Inhofe was also exercised by the fact that the Sandy bill included what he said was $28 billion for future disasters. But the climate-change denier was particularly outraged that the bill included $3.5 billion to deal with what he called “global warming,” which led to a long rant against cap-and-trade legislation, and then his floor speech unraveled. (Interestingly, Inhofe’s own press operation put the incoherent speech up on YouTube, as though it was a proud moment for the senator.)

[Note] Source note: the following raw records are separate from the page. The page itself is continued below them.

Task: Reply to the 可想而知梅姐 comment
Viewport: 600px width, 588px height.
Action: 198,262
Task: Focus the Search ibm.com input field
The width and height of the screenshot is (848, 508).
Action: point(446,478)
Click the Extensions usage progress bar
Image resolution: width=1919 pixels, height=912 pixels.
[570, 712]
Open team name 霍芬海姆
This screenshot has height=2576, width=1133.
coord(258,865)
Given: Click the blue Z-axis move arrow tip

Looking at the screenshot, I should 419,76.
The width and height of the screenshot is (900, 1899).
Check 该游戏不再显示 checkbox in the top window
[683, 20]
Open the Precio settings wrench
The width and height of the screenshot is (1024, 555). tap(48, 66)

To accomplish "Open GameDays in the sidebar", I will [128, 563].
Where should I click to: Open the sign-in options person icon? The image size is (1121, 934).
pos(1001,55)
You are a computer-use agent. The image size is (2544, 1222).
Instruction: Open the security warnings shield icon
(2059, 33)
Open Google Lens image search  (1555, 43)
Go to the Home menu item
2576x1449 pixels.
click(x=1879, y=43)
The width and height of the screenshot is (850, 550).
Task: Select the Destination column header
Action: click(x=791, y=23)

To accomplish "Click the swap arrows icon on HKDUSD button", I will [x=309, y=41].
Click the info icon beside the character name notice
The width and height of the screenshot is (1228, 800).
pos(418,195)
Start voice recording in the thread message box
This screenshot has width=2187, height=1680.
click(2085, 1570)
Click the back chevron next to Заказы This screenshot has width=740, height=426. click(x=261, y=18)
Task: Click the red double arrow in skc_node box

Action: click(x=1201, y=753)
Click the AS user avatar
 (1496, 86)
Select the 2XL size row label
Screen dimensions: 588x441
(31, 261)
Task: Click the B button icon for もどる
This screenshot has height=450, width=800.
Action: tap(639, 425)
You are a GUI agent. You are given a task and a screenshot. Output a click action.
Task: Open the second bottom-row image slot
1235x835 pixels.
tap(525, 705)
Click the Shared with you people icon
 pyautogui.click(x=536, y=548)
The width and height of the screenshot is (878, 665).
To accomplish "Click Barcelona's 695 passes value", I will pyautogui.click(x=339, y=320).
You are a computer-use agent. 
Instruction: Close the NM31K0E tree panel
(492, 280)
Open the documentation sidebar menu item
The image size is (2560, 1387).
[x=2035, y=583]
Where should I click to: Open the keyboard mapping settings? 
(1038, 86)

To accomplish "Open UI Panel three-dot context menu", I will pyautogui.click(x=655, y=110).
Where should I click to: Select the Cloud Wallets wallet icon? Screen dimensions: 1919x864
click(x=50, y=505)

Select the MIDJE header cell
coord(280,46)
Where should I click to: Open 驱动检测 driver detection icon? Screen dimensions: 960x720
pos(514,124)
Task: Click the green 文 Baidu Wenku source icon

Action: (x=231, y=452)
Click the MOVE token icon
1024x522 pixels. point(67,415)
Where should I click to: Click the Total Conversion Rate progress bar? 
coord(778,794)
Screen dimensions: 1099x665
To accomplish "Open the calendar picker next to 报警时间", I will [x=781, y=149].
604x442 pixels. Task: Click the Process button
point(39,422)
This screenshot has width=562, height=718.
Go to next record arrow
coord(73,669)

Oklahoma’s other GOP senator, Tom Coburn, brags that he’s going to seek tornado relief -- but insist that the funding is “offset” by other cuts to the federal budget. Coburn is proud that he’s being consistent by placing the same conditions on disaster aid to his own state as he’s demanded elsewhere. Consistent, maybe -- but also fundamentally cruel.

Especially in the wake of the sequester cuts, the notion that the federal budget is larded with easily eliminated spending is ludicrous. Would Coburn like to see more kids thrown out of Head Start? More seniors losing Meals on Wheels? The federal deficit is shrinking faster than at any time since just after World War II, but Coburn is going to insist that someone, somewhere, must lose their federal help so Oklahoma can get it instead.

There’s something so typical about today’s GOP in the way Inhofe can dismiss comparisons between tornado aid and Sandy aid while Coburn grandstands for his long-term demand that new spending, even on disaster relief, must be “offset” by cuts elsewhere. Meanwhile, the notion that a new disaster relief bill should include funding to cope with future disasters isn’t lauded as common sense, it’s derided as pork. Like Inhofe, Coburn objected to the Sandy bill’s including funding for future disaster relief. (It should be noted that Moore, Okla., Rep. Tom Cole, also a Republican, voted for the Sandy aid bill.)

Just as modern conservatism helped create categories of “deserving” and “undeserving” poor, we now apparently have deserving and undeserving disasters. When tragedy strikes, most Americans tend to want to pull together, but many Republicans look to pull us apart, placing their own constituents’ needs above everyone else’s.